____ Source material
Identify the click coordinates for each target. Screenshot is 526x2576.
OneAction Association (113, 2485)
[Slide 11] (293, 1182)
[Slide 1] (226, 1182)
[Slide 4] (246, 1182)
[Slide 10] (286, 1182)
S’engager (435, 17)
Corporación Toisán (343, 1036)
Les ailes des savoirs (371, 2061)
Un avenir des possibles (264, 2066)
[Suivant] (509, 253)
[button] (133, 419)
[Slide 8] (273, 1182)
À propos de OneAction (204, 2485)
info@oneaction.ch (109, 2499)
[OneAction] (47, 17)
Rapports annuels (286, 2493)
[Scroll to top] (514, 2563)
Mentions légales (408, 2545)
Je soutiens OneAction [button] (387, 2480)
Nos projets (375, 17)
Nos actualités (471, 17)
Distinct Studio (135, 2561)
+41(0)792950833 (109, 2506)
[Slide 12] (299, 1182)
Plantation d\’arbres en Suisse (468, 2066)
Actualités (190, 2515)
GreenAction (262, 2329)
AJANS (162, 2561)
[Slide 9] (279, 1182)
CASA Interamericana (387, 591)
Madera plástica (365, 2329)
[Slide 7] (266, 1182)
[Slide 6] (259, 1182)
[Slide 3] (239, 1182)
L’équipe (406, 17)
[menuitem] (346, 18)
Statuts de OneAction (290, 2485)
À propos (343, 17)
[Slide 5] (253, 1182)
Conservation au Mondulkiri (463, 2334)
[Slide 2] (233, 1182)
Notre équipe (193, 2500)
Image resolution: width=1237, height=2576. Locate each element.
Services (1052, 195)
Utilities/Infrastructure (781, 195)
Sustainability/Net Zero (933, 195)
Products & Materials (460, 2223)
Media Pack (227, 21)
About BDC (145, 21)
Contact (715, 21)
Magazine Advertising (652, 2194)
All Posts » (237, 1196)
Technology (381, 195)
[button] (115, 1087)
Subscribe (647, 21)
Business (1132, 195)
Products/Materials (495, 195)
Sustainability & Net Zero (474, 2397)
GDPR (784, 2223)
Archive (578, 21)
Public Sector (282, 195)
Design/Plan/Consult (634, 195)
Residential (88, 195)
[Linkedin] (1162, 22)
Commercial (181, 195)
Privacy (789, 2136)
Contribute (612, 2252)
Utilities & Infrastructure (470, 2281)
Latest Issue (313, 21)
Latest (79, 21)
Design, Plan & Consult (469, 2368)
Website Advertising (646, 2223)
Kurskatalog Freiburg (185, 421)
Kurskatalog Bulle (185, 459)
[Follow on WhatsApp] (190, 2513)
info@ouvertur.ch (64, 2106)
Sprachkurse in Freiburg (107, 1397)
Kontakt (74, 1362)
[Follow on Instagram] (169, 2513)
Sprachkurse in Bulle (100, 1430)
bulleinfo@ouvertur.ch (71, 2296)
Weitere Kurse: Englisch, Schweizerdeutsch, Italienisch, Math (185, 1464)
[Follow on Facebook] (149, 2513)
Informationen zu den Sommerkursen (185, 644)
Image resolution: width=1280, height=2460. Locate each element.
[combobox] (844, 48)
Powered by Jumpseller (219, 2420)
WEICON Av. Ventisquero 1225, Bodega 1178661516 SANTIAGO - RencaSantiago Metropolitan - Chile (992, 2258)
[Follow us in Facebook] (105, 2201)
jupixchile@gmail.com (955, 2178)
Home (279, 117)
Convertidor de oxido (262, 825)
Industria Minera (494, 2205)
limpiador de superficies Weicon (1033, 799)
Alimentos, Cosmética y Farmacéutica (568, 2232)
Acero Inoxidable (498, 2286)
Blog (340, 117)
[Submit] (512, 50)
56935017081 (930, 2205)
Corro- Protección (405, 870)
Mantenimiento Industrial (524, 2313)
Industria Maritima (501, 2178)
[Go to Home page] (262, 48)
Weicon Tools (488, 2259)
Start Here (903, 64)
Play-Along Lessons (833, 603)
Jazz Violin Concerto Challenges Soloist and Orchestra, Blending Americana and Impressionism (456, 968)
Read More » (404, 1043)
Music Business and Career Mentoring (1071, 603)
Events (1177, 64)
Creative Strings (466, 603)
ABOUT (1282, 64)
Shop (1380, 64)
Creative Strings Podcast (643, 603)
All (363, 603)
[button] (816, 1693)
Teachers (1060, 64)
________
What the exercise asks | Above are the lines; repeat exactly the ones from the line containing "[button] (133, 419)" down to the line containing "Conservation au Mondulkiri (463, 2334)", both inclusive.

Exercise result |
[button] (133, 419)
[Slide 8] (273, 1182)
À propos de OneAction (204, 2485)
info@oneaction.ch (109, 2499)
[OneAction] (47, 17)
Rapports annuels (286, 2493)
[Scroll to top] (514, 2563)
Mentions légales (408, 2545)
Je soutiens OneAction [button] (387, 2480)
Nos projets (375, 17)
Nos actualités (471, 17)
Distinct Studio (135, 2561)
+41(0)792950833 (109, 2506)
[Slide 12] (299, 1182)
Plantation d\’arbres en Suisse (468, 2066)
Actualités (190, 2515)
GreenAction (262, 2329)
AJANS (162, 2561)
[Slide 9] (279, 1182)
CASA Interamericana (387, 591)
Madera plástica (365, 2329)
[Slide 7] (266, 1182)
[Slide 6] (259, 1182)
[Slide 3] (239, 1182)
L’équipe (406, 17)
[menuitem] (346, 18)
Statuts de OneAction (290, 2485)
À propos (343, 17)
[Slide 5] (253, 1182)
Conservation au Mondulkiri (463, 2334)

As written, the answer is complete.